I turned around and opened the door. No one said anything. No one tried to keep me from leaving. They all just watched. I was crazy I think they actually cared about me. Crazy to think they actually wanted to help me. Crazy to think that they actually wanted to hang out with me.

I mean, who would want to be around a girl who is depressed, cuts, binge eats, and has both bulimia and anorexia? If I were them, I wouldn't want to be around me either. Just as I stepped out the door someone spoke up.

"Abby. Please don't leave. We love you and we don't want you to continue harming your body."

That voice. The voice I would know from a mile away if he was just whispering. The voice that flows smoothly. The voice accompanied by the most amazing accent I have ever herd in my life. The voice that belonged to Niall Horan.

I turned around. Tears brimming my eyes making my vision blurry. All the boys pretty much looked the same. Even Zayn was crying. He was trying to hide it but we all knew he was. Louis wasn't trying to hide his tears. He was letting them flow freely down his cheeks.

"Abby. You need help. You haven't gotten over your anorexia and its getting worse. Now you don't just have one eating disorder, you have three. That's a problem. And you still self harm which is also a major issue. We've already talked to your mother and she agreed that you need help.

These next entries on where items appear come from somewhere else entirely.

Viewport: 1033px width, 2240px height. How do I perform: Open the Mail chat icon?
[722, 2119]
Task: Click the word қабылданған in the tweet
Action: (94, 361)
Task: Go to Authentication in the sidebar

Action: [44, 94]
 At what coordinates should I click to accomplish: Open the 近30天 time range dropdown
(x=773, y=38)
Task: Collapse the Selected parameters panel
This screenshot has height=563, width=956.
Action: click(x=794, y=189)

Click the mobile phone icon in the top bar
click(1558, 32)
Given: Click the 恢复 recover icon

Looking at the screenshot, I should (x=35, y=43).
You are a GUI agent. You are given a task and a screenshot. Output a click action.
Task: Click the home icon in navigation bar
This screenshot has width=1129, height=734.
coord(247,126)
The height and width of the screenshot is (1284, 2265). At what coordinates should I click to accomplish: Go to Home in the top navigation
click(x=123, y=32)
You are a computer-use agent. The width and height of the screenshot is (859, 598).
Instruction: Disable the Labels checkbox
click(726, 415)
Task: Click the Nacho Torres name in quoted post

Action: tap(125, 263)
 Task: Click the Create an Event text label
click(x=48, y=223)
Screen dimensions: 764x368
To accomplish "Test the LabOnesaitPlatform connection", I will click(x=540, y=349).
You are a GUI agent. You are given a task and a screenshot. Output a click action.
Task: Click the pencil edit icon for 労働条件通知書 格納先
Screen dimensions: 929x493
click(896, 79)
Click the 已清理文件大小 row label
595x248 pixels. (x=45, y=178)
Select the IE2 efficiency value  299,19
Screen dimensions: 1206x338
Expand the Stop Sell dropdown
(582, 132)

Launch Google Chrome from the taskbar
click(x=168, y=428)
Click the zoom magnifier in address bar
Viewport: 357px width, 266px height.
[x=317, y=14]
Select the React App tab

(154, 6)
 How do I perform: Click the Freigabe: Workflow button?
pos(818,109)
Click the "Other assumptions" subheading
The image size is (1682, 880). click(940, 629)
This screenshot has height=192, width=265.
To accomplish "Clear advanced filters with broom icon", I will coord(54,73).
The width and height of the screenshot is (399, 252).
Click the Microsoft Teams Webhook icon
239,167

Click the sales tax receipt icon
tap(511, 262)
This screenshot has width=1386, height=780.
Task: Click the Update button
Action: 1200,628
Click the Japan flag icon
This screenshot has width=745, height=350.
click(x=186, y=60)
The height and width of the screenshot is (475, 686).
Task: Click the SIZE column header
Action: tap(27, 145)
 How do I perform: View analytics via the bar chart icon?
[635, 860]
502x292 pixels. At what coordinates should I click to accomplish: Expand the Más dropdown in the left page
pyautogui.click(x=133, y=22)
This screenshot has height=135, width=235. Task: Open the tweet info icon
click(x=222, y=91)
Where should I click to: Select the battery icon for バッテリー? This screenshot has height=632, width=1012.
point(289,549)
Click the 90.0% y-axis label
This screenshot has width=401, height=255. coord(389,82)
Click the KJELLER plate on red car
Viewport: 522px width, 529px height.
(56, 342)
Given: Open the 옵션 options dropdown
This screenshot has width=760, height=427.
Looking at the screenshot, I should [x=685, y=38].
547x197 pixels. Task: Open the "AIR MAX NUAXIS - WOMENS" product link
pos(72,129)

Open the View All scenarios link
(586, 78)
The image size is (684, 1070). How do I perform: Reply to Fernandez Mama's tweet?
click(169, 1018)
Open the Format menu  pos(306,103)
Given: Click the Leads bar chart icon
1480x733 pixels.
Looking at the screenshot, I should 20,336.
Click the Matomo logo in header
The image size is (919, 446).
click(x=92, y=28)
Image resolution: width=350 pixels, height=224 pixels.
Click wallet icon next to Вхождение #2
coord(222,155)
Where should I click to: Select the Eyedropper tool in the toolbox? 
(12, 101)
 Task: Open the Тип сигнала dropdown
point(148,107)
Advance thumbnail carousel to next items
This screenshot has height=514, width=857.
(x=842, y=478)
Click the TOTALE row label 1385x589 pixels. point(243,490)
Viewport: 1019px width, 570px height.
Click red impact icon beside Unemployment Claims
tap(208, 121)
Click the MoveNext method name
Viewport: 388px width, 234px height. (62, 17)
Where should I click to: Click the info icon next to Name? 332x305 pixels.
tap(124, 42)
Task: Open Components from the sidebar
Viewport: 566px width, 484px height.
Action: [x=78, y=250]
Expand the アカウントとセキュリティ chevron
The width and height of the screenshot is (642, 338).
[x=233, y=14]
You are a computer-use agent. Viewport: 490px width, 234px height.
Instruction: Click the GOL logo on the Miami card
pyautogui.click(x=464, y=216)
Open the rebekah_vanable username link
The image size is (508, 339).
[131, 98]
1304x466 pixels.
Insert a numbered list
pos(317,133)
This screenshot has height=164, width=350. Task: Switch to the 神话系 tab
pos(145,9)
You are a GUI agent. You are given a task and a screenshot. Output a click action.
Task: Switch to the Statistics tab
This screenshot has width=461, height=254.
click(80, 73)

So together we've decided that it would be best for you that you go to Shady Woods Hospital & Rehabilitation Center" (Note: I have no fucking clue if that is a real place.) Liam explained calmly.

"WHAT!? YOU'RE SENDING ME TO A MENTAL HOSPITAL?!?! This is fucking ridiculous. I'm NOT going there. And guess fucking what. You can't make me. I refuse to go. And there's not a dick you can do about it." Liam cringed at my choice of words. The rest of the boys didn't seem to notice, or care.

"Abby. It's for your own good that you go. Your mother agrees with us. You don't have a choice. You're going." Harry said trying to be assertive.

"Hmm. Lets see, last time I checked, you guys weren't my legal guardians. Therefore you can't make me do shit."

"No we can't. But your mother can. And she has people coming here to pick you up in about thirty minutes so its a good thing you're already packed. That makes things a bit easier." Zayn said, motioning to my bags.

"So glad the five guys that 'love and care about me' are letting my mom ship me off to a mental hospital. I thought you actually cared. Obviously you couldn't care less. I don't belong there. It's a lost cause. I'm not going to get better because I don't want to. I want to be skinny, not healthy. Besides, beauty hurts." I said shrugging.

They just stood there. Staring at me like I was a freak. Which, to be fair, is correct. I am a freak. I'm an abomination. My mind is a monster. Slowly eating me away. I'm helpless because I don't want help.

"SHIT!" I yelled.

"I have a date with Wyatt in about an hour. And I'm going. So fuck you and the stupid hospital. I'm going." I said running to the bathroom with my bags.

"A date? Oooo!! Where are you going??" Louis yelled after me.

"If I told you, you'd send those dickheads who are supposed to pick me up after me. I'm not an idiot." I said rolling my eyes, even though no one could see me.

"HEY! Don't you roll your eyes at me missy!" He yelled. I giggled at how well he knew me. I'm gonna miss him. He was like my brother. He's e closest thing I have to a brother.